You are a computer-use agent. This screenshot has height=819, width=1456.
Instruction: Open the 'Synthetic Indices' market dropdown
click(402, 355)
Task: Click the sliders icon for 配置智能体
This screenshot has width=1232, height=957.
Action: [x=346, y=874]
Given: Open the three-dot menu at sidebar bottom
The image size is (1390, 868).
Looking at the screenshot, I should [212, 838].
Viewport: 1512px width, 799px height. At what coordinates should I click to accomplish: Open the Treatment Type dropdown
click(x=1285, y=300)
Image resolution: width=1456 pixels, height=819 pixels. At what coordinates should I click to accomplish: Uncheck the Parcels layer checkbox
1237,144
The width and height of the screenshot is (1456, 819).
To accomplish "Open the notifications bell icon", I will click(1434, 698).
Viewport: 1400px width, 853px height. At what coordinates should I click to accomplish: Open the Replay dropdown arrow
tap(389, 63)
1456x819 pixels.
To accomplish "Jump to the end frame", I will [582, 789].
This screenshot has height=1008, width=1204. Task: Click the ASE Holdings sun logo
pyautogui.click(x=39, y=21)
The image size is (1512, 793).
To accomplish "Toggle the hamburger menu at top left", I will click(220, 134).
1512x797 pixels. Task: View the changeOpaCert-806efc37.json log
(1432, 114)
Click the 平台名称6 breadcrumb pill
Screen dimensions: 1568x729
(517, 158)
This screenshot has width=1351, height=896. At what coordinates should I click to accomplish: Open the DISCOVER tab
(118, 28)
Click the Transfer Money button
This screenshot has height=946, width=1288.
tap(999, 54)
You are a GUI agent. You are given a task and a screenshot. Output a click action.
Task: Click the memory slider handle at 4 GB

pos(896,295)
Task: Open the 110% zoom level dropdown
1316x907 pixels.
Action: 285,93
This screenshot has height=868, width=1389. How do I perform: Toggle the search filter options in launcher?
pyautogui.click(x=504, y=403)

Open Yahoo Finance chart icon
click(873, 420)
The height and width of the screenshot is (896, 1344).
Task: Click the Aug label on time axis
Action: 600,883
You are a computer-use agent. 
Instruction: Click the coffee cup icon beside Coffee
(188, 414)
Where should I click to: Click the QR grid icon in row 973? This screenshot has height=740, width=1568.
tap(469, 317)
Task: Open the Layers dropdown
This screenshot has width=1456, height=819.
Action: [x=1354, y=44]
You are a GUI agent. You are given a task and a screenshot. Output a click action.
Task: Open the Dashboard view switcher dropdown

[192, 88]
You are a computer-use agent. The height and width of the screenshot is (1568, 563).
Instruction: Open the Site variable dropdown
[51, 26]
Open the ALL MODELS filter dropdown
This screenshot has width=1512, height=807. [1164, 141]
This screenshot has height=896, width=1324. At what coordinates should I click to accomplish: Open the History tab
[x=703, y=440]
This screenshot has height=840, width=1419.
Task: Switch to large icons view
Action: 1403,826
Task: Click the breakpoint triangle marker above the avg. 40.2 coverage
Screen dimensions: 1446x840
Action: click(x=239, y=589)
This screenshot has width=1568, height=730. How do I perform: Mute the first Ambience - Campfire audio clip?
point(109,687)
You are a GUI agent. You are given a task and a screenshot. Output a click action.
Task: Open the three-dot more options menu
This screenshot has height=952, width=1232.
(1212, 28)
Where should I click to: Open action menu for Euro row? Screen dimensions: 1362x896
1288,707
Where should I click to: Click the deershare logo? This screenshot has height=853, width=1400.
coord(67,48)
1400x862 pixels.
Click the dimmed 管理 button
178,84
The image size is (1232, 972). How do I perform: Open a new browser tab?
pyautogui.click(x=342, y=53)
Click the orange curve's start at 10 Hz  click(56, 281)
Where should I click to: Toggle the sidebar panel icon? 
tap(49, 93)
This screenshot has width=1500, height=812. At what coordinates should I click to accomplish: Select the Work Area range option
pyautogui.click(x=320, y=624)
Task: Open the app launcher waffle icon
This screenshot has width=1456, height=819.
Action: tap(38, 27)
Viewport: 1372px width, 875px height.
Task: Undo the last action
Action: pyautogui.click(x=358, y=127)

┄┄┄┄┄┄┄┄┄┄

The full listing needs to be transcribed exactly.

▶ _EXERCISE RESULT_:
You are a computer-use agent. This screenshot has height=819, width=1456.
Instruction: Open the 'Synthetic Indices' market dropdown
click(402, 355)
Task: Click the sliders icon for 配置智能体
This screenshot has width=1232, height=957.
Action: [x=346, y=874]
Given: Open the three-dot menu at sidebar bottom
The image size is (1390, 868).
Looking at the screenshot, I should [212, 838].
Viewport: 1512px width, 799px height. At what coordinates should I click to accomplish: Open the Treatment Type dropdown
click(x=1285, y=300)
Image resolution: width=1456 pixels, height=819 pixels. At what coordinates should I click to accomplish: Uncheck the Parcels layer checkbox
1237,144
The width and height of the screenshot is (1456, 819).
To accomplish "Open the notifications bell icon", I will click(1434, 698).
Viewport: 1400px width, 853px height. At what coordinates should I click to accomplish: Open the Replay dropdown arrow
tap(389, 63)
1456x819 pixels.
To accomplish "Jump to the end frame", I will [582, 789].
This screenshot has height=1008, width=1204. Task: Click the ASE Holdings sun logo
pyautogui.click(x=39, y=21)
The image size is (1512, 793).
To accomplish "Toggle the hamburger menu at top left", I will click(220, 134).
1512x797 pixels. Task: View the changeOpaCert-806efc37.json log
(1432, 114)
Click the 平台名称6 breadcrumb pill
Screen dimensions: 1568x729
(517, 158)
This screenshot has width=1351, height=896. At what coordinates should I click to accomplish: Open the DISCOVER tab
(118, 28)
Click the Transfer Money button
This screenshot has height=946, width=1288.
tap(999, 54)
You are a GUI agent. You are given a task and a screenshot. Output a click action.
Task: Click the memory slider handle at 4 GB

pos(896,295)
Task: Open the 110% zoom level dropdown
1316x907 pixels.
Action: 285,93
This screenshot has height=868, width=1389. How do I perform: Toggle the search filter options in launcher?
pyautogui.click(x=504, y=403)

Open Yahoo Finance chart icon
click(873, 420)
The height and width of the screenshot is (896, 1344).
Task: Click the Aug label on time axis
Action: 600,883
You are a computer-use agent. 
Instruction: Click the coffee cup icon beside Coffee
(188, 414)
Where should I click to: Click the QR grid icon in row 973? This screenshot has height=740, width=1568.
tap(469, 317)
Task: Open the Layers dropdown
This screenshot has width=1456, height=819.
Action: [x=1354, y=44]
You are a GUI agent. You are given a task and a screenshot. Output a click action.
Task: Open the Dashboard view switcher dropdown

[192, 88]
You are a computer-use agent. The height and width of the screenshot is (1568, 563).
Instruction: Open the Site variable dropdown
[51, 26]
Open the ALL MODELS filter dropdown
This screenshot has width=1512, height=807. [1164, 141]
This screenshot has height=896, width=1324. At what coordinates should I click to accomplish: Open the History tab
[x=703, y=440]
This screenshot has height=840, width=1419.
Task: Switch to large icons view
Action: 1403,826
Task: Click the breakpoint triangle marker above the avg. 40.2 coverage
Screen dimensions: 1446x840
Action: click(x=239, y=589)
This screenshot has width=1568, height=730. How do I perform: Mute the first Ambience - Campfire audio clip?
point(109,687)
You are a GUI agent. You are given a task and a screenshot. Output a click action.
Task: Open the three-dot more options menu
This screenshot has height=952, width=1232.
(1212, 28)
Where should I click to: Open action menu for Euro row? Screen dimensions: 1362x896
1288,707
Where should I click to: Click the deershare logo? This screenshot has height=853, width=1400.
coord(67,48)
1400x862 pixels.
Click the dimmed 管理 button
178,84
The image size is (1232, 972). How do I perform: Open a new browser tab?
pyautogui.click(x=342, y=53)
Click the orange curve's start at 10 Hz  click(56, 281)
Where should I click to: Toggle the sidebar panel icon? 
tap(49, 93)
This screenshot has width=1500, height=812. At what coordinates should I click to accomplish: Select the Work Area range option
pyautogui.click(x=320, y=624)
Task: Open the app launcher waffle icon
This screenshot has width=1456, height=819.
Action: tap(38, 27)
Viewport: 1372px width, 875px height.
Task: Undo the last action
Action: pyautogui.click(x=358, y=127)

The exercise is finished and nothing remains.